» **Required work**: Go line by line through the records below. Copy whichever lines contain the string "purple".

BEGIN Data in this exercise

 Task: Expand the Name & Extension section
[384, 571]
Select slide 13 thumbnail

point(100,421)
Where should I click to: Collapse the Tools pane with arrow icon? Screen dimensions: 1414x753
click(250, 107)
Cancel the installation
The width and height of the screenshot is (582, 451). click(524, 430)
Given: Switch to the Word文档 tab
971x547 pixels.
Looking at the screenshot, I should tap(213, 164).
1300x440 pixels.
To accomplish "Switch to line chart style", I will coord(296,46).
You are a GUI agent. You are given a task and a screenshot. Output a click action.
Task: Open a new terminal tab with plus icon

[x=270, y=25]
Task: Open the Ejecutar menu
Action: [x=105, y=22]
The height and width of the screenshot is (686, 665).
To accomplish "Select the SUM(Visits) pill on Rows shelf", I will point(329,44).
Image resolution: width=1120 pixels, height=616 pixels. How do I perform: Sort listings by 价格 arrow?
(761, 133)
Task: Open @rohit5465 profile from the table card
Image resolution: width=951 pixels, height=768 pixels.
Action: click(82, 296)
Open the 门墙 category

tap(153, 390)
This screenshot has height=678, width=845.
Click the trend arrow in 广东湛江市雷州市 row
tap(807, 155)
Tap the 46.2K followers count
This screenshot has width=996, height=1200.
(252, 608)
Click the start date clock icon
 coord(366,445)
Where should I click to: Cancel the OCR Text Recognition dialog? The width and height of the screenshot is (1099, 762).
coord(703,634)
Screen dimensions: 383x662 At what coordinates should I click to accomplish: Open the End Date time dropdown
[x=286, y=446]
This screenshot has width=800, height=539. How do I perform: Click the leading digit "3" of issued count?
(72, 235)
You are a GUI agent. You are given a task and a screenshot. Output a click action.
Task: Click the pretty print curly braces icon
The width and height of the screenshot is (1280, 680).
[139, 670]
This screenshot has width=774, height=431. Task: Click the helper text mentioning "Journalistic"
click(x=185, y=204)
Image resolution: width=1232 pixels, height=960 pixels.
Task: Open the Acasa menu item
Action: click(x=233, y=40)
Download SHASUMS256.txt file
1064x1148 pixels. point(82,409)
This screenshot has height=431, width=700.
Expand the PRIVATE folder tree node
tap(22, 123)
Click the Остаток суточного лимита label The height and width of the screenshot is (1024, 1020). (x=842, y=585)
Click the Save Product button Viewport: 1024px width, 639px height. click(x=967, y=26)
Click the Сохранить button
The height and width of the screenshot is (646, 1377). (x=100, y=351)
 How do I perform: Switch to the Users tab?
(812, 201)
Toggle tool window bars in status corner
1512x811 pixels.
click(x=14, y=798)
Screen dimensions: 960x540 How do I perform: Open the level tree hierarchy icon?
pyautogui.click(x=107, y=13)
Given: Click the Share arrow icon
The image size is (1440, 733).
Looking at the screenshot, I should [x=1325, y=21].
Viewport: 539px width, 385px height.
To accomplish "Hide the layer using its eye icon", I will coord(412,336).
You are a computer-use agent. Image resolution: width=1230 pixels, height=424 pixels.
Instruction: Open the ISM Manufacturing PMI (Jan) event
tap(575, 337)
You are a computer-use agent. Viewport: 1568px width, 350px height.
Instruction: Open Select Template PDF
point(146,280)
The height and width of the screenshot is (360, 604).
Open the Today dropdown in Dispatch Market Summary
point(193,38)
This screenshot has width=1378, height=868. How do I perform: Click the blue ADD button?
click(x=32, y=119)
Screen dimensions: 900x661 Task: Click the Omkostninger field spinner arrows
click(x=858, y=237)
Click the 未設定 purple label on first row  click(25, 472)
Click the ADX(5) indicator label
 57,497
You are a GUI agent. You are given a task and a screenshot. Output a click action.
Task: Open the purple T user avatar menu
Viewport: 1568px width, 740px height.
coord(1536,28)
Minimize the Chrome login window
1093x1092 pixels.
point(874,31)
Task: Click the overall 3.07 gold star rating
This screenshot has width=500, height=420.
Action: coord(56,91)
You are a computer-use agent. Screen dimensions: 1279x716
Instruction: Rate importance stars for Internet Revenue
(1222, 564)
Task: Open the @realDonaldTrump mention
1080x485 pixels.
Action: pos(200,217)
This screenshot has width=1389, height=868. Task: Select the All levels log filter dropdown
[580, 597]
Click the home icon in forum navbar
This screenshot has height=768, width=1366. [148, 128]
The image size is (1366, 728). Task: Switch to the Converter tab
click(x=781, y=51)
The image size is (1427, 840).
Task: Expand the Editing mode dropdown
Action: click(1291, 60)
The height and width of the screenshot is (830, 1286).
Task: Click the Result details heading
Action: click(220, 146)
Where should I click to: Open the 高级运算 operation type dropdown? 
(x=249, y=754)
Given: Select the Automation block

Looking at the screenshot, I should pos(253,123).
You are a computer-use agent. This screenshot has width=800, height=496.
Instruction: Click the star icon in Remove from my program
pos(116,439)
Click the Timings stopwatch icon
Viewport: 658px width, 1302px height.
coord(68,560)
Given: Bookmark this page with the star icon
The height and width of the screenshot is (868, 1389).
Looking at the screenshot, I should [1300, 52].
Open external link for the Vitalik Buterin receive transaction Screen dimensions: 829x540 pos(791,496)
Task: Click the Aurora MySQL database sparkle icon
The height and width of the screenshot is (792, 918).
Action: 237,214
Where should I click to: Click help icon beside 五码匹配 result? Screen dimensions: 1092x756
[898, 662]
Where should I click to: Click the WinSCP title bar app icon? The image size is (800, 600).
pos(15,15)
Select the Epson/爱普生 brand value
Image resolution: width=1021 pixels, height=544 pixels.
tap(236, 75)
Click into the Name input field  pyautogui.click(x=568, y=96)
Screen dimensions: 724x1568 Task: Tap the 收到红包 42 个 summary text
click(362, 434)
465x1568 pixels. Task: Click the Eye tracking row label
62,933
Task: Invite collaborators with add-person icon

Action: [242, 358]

END Data in this exercise

» **Task response**:
Click the 未設定 purple label on first row  click(25, 472)
Task: Open the purple T user avatar menu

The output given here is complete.